Attached is an updated patch to Classic RCU that applies a hierarchy,
greatly reducing the contention on the top-level lock for large
machines.  This passes mild rcutorture testing on x86 and ppc64,
including some 12-hour runs on 8-CPU machines and an hour thus far
on a 128-CPU machine, but is most definitely not ready for inclusion.
It is OK for experimental work assuming sufficiently brave experimenters.
See also Manfred Spraul's recent patches (or his earlier work from 2004
at http://marc.info/?l=linux-kernel&m=108546384711797&w=2).  We will
converge onto a common patch in the fullness of time, but are currently
exploring different regions of the design space.

This patch provides CONFIG_RCU_FANOUT, which controls the bushiness
of the RCU hierarchy.  Defaults to 32 on 32-bit machines and 64 on
64-bit machines.  If CONFIG_NR_CPUS is less than CONFIG_RCU_FANOUT,
there is no hierarchy.  By default, the RCU initialization code will
adjust CONFIG_RCU_FANOUT to balance the hierarchy, so strongly NUMA
architectures may choose to set CONFIG_RCU_FANOUT_EXACT to disable
this balancing, allowing the hierarchy to be exactly aligned to the
underlying hardware.  Up to two levels of hierarchy are permitted
(in addition to the root node), allowing up to 16,384 CPUs on 32-bit
systems and up to 262,144 CPUs on 64-bit systems.  I just know that I
am going to regret saying this, but this seems more than sufficient
for the foreseeable future.  (Some architectures might wish to set
CONFIG_RCU_FANOUT=4, which would limit such architectures to 64 CPUs.
If this becomes a real problem, additional levels can be added, but I
doubt that it will make a significant difference on real hardware.)

In the common case, a given CPU will manipulate its private rcu_data
structure and the rcu_node structure that it shares with its immediate
neighbors.  This can reduce both lock and memory contention by multiple
orders of magnitude, which should eliminate the need for the strange
manipulations that are reported to be required when running Linux on
very large systems.
======
# [YOUR TASK]
Answer these questions from the RCU patch post, one line each:
(a) On which two architectures did the patch pass mild rcutorture testing?
(b) What is the default value of CONFIG_RCU_FANOUT on 64-bit machines?
(c) How many CPUs does the hierarchy allow on 32-bit systems?
You won't need the data that comes after this text.
======
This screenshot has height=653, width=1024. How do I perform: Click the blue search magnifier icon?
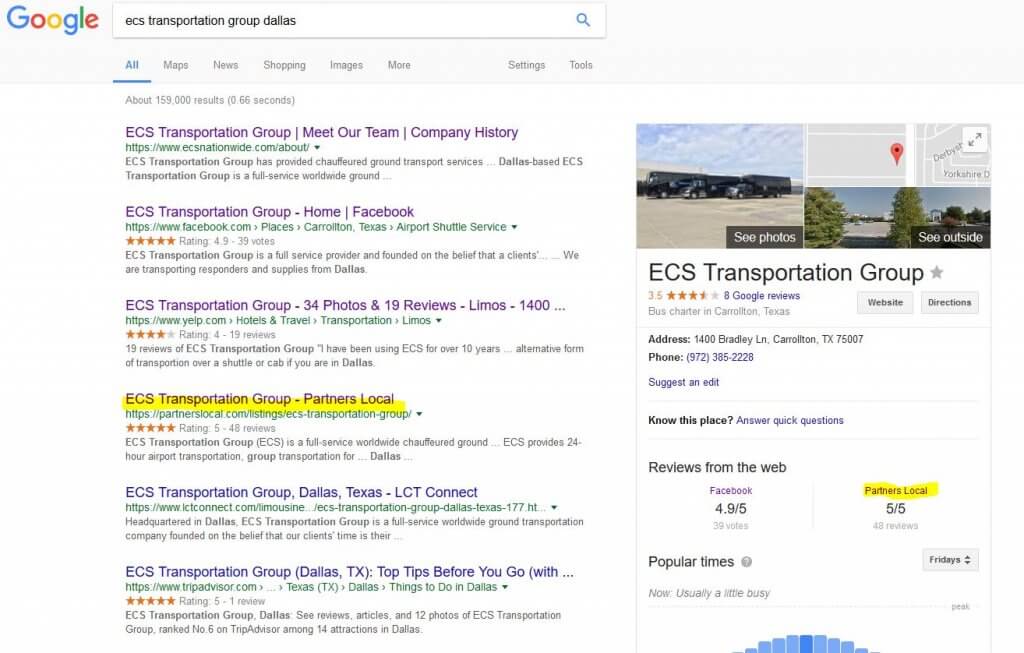583,20
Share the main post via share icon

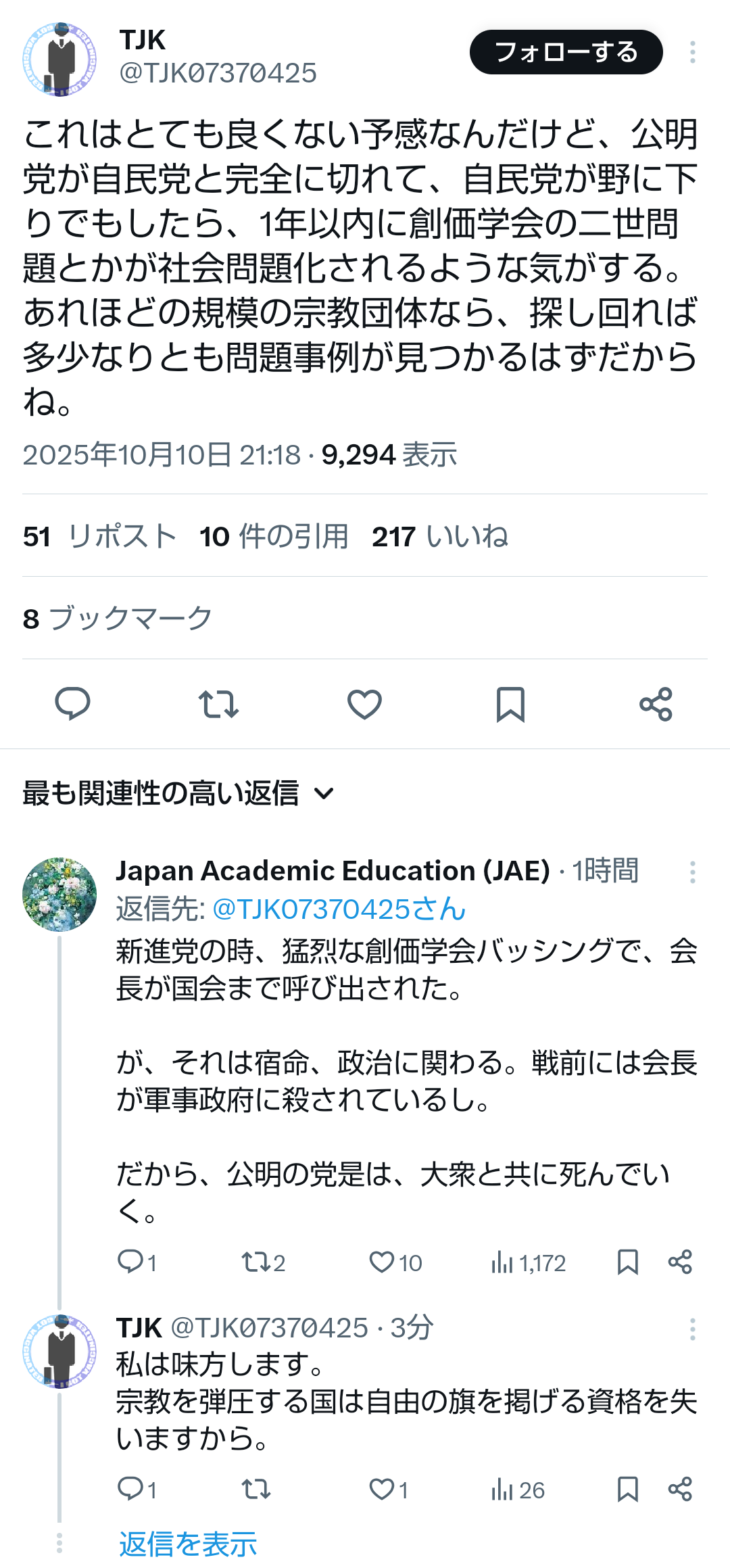click(656, 704)
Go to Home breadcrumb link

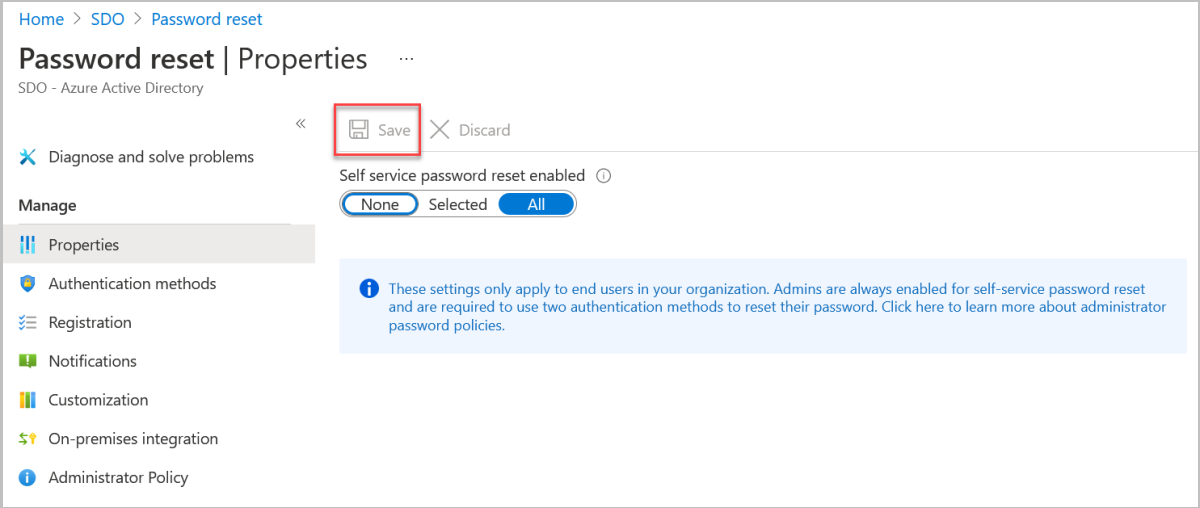click(x=41, y=19)
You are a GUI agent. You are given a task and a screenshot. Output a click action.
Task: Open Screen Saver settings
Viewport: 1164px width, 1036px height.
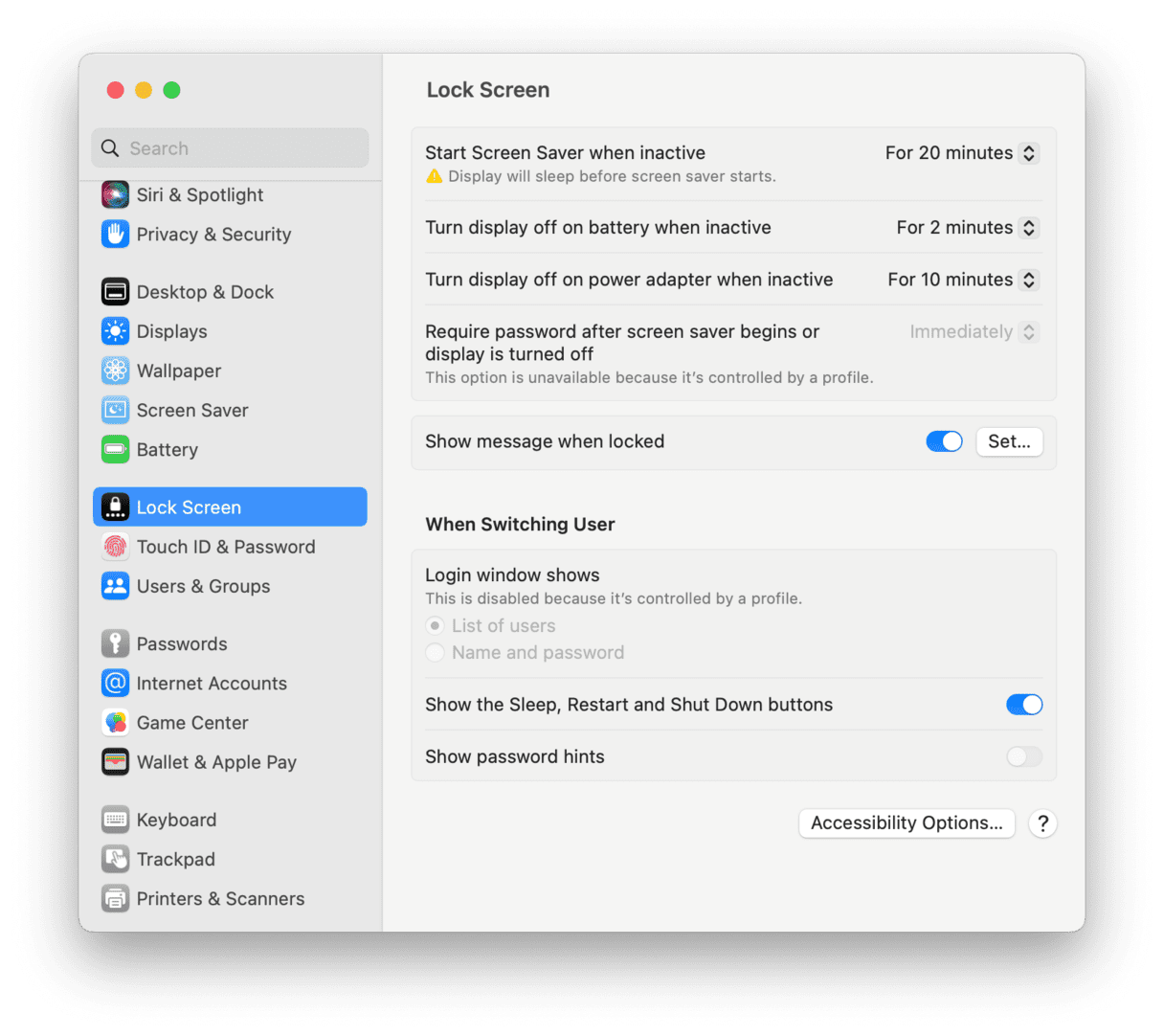(x=115, y=410)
======
# [OUTPUT BELOW]
(a) x86 and ppc64
(b) 64
(c) Up to 16,384